### TEXTE DE LA PAGE ###

Amatxi
Le square Gardette et ses arbres centenaires pour seul vis-à-vis, des tables dressées sur le trottoir qui devient vite terrasse et cette lumière qui, quelle que soit la saison, inonde la petite salle de ce bistrot à la Doisneau. Paris de toujours et pourtant l'adresse fut longtemps malmenée, coiffeur plus vraiment au goût du jour puis succession de bouibouis à la cuisine désespérante. Il a fallu de l'énergie et une grande dose d'enthousiasme, voire d'inconscience, à Maxime Verret pour redonner vie à un endroit devenu aussi magique, comptoir en zinc comme s'il avait depuis toujours été là, tables en formica lustrées comme jamais et vaisselles ou objets chinés un peu partout sans pour autant verser dans un passéisme outrancier. On s'y sent bien, même très bien, fond jazzy le soir de notre passage, salle un peu bruyante mais le bonheur a parfois besoin d'être démonstratif … L'ardoise aligne toutes les assiettes proposées par le chef, des évidences comme la terrine ou les moules copieuses, parfaitement cuites et réhaussées de chorizo. Ah, c'est vrai, Amaxi signifie grand-mère dans le Pays basque et les portraits d'aitona et d'amtaxi de Maxime ont leur place juste au-dessus de la porte de la cuisine. On dit qu'elle était bonne cuisinière et que son petit-fils a hérité de son sens de l'accueil … Retour à notre repas, avec de belles associations, langue de veau et anchois ou cabillaud et pomelo, des portions généreuses et des desserts qui restent aujourd'hui un peu les parents pauvres. En attendant bientôt le gâteau basque que Maxime promet de compétition. Le bonheur est aussi dans le verre avec une sélection passionnée que défend avec le sérieux qu'on lui connaît Gwilherm de Cerval. Bref, un vrai bar de copain, à déguster tout autant à l'heure plus apaisée du déjeuner que plus virevoltée du dîner.

### DONNÉES À TRAITER ###

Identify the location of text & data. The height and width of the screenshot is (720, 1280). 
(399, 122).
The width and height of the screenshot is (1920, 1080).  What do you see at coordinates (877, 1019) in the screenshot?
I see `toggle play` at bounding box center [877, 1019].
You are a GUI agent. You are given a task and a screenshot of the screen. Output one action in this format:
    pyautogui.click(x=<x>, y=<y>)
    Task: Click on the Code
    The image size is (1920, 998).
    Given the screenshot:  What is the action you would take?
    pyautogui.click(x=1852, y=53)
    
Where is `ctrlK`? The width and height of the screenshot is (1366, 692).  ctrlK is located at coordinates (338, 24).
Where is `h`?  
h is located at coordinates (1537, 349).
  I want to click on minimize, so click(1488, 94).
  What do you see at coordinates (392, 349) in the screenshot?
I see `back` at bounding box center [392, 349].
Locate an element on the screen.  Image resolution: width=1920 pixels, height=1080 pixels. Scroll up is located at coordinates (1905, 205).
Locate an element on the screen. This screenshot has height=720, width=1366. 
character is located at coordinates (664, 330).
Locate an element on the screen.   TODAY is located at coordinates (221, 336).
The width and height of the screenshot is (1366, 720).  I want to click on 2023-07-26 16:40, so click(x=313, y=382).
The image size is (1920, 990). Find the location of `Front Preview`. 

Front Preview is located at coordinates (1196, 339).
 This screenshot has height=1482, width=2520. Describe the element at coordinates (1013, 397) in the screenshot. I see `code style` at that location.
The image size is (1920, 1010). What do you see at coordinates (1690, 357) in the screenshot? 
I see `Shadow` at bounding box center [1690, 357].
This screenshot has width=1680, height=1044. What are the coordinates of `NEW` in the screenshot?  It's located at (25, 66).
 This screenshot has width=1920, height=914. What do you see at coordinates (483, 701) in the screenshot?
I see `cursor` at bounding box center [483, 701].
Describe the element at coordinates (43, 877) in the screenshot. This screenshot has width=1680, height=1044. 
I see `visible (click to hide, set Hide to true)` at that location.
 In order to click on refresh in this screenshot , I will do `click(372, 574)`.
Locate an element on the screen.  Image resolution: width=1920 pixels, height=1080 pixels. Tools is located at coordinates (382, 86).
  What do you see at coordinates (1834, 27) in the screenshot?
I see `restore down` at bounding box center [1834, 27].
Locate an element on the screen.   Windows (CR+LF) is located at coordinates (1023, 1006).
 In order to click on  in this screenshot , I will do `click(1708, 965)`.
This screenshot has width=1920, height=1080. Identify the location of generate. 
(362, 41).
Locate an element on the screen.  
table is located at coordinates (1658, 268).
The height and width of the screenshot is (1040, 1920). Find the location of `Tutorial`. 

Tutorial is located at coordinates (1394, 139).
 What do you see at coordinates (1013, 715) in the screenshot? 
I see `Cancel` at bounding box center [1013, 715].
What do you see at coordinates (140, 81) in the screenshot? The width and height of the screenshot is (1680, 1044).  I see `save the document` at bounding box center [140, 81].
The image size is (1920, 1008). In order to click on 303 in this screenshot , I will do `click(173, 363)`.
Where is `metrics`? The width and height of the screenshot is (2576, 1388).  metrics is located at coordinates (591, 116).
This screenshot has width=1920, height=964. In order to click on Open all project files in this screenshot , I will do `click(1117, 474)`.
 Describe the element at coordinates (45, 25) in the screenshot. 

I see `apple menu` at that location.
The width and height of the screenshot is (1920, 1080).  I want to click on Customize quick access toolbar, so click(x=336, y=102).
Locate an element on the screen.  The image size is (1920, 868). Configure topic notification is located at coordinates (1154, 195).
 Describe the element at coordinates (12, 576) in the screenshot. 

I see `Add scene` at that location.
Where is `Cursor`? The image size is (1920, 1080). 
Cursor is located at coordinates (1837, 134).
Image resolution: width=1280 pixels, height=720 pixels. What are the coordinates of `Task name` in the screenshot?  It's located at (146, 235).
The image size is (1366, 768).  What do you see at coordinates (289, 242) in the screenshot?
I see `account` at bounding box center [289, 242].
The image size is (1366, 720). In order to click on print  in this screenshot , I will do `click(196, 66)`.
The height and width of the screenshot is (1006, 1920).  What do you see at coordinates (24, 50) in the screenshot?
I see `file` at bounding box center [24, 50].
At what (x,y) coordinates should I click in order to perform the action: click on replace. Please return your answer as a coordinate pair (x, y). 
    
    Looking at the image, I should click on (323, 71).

###

* PROBLÈME À RÉSOUDRE *
D'après le texte sur le bistrot Amatxi, qui défend la sélection de vins ? Les enregistrements ne servent à rien ici.

* RÉPONSE ATTENDUE *
Gwilherm de Cerval.